Inconclusive and Incomplete

Initial report on missing Indigenous people short on findings due to police nonresponse, lack of data, COVID-19

A red handprint across the mouth is a symbol of the movement to bring more light to the MMIWR crisis, which a state-mandated task force was not able to quantify over the last year. (Katherine Lewin)

A year ago, the state-mandated Missing and Murdered Indigenous Women Task Force set out to tackle what has been, for generations, a largely unseen crisis in community safety.

The result: a dogged but incomplete effort at drawing the parameters of a plague that has left countless Native families wondering whether their loved ones were taken, maimed or worse.
The reasons: complications due to the COVID-19 pandemic and a lack of the most basic race and ethnicity data collected by law enforcement agencies.
Despite the frustrations of trying to amass data that might have directed the task force toward more solutions and fewer questions, it will “remain focused on addressing the incomplete tasks identified below for as long as doing so takes,” according to a 64-page report released by the group, now known as the Missing and Murdered Indigenous Women and Relatives Task Force.
The report, released on Dec. 9, a little over a month late according to the legislation that empowered the task force, included an analysis of data from only five of 23 law enforcement agencies queried. The noncooperation led to the report’s main conclusion that the scope of MMIWR in the state is not known and there is a lot more work to be done.
For example, the group was not able to evaluate reports from the state Office of the Medical Investigator for the past five years to determine the number of homicide cases involving Indigenous women and girls, convene all planned community meetings, complete surveys with survivors and family members and advocates or put together the “appropriate” language to use when describing and talking about the MMIWR crisis.
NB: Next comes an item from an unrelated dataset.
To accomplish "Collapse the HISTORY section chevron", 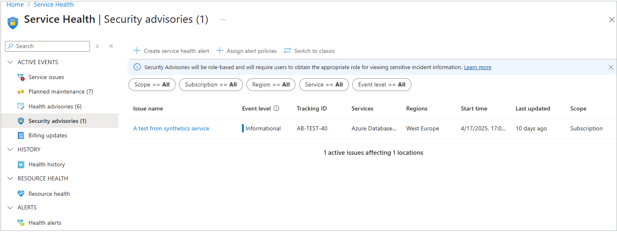I will [10, 149].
Each of those legislatively required checkpoints was described as “incomplete” in the report.
Law enforcement agencies don’t employ a uniform manner for collecting race and ethnicity data to track murdered and missing Native people in New Mexico, a regulatory hurdle standing in the way of the MMIWR advocacy movement. There is also no law that the state criminal justice agencies must collect that data, either, a fight that has been waged in several legislative sessions over the past several years. (The majority of the law enforcement agencies from which the MMIWR task force requested data either did not respond or could not provide relevant information.)
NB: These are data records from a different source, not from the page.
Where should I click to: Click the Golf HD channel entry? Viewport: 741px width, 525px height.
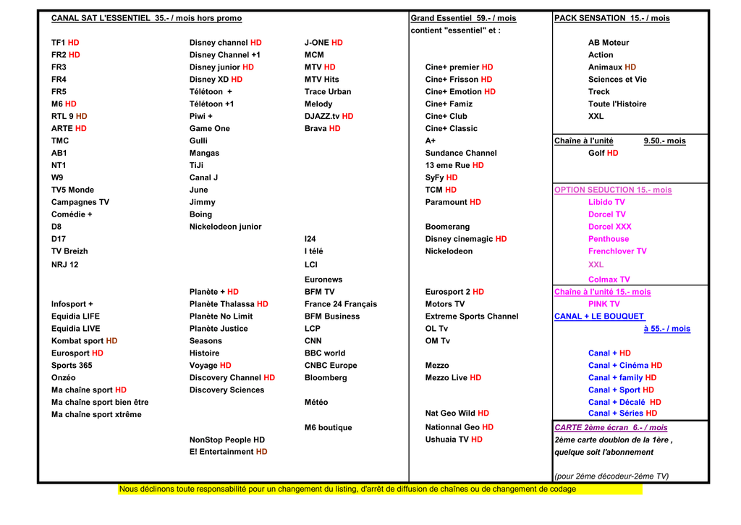coord(603,154)
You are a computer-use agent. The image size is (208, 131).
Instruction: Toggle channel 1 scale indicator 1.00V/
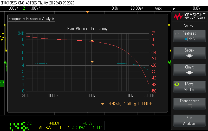tap(12, 8)
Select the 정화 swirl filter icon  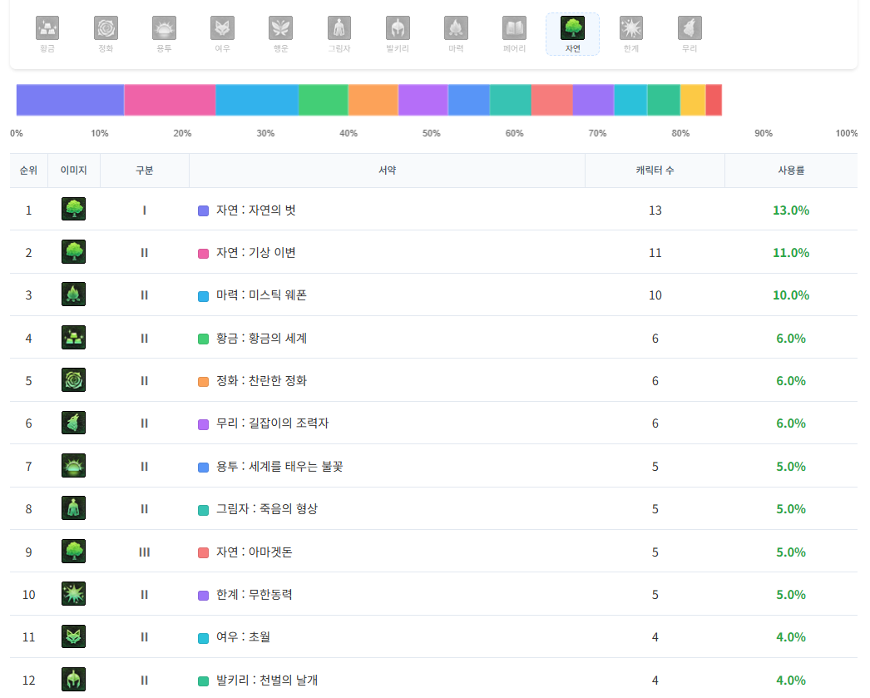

The task force’s struggles point to why MMIWR is a movement in the first place: It has been difficult to pass legislation that could dent this issue, even locally, or stoke statewide engagement from sheriffs’ and police departments to collect race and ethnicity data.
The Santa Fe Police Department, which also did not provide data, also did not respond to SFR’s request by presstime for specifics.
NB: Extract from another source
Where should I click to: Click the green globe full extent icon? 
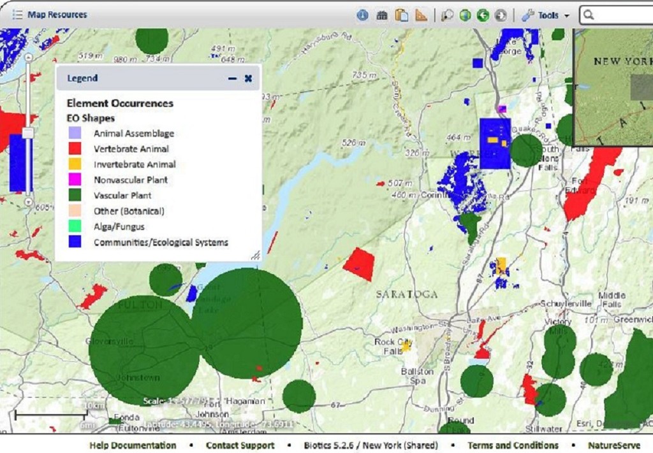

The Santa Fe County Sheriff’s Offices did send cases numbers for missing persons and homicides, including their sex and ethnicity, according to the report.
Legislators are not the only ones working on the dearth of race and ethnicity date in New Mexico’s criminal justice system.
The Sentencing Commission, which looks at race and ethnicity issues from a criminal legal system standpoint, is working on a bill for 2022 that might assist the hunt for MMIWR data. The potential policy, modeled off of a recently passed law in Colorado, would require the collection of race and ethnicity data starting from the point of someone’s contact with the police. New Mexico’s Department of Public Safety would also establish a dashboard on its website that shows the race and ethnic breakdown of police contacts and arrests.
While the commission’s work is offender-focused, Sentencing Commission Deputy Director Douglas Carver says the ideas could be applied to more victim-centered data collection efforts.
“I think anything that focuses on these gaps in our information, our gaps in data, is useful for the whole concept,” Carver says. “And I think these discussions will help with the missing Indigenous women’s discussion because it raises the profile of the issue with the Legislature.”
Rep. Derrick Lente, D-Sandia Pueblo, one of the original sponsors of the task force bill, tells SFR that while he understands it had constraints because of the pandemic, there were a lot of things missing from the report: specifically, policy directives that legislators could push this session.
Lente says the limited availability of data and the pandemic contributed to the incomplete report. Despite the lateness of the group’s conclusions and the 2021 session’s constrictions, namely that each policymaker can only bring five pieces of legislation and the session will be virtual, Lente says that he is still considering a bill as a follow-up to the report in the upcoming session.
“I have no problem at all focusing on data collection, data sharing and communication as the next step,” Lente tells SFR. “The problem is not going away.”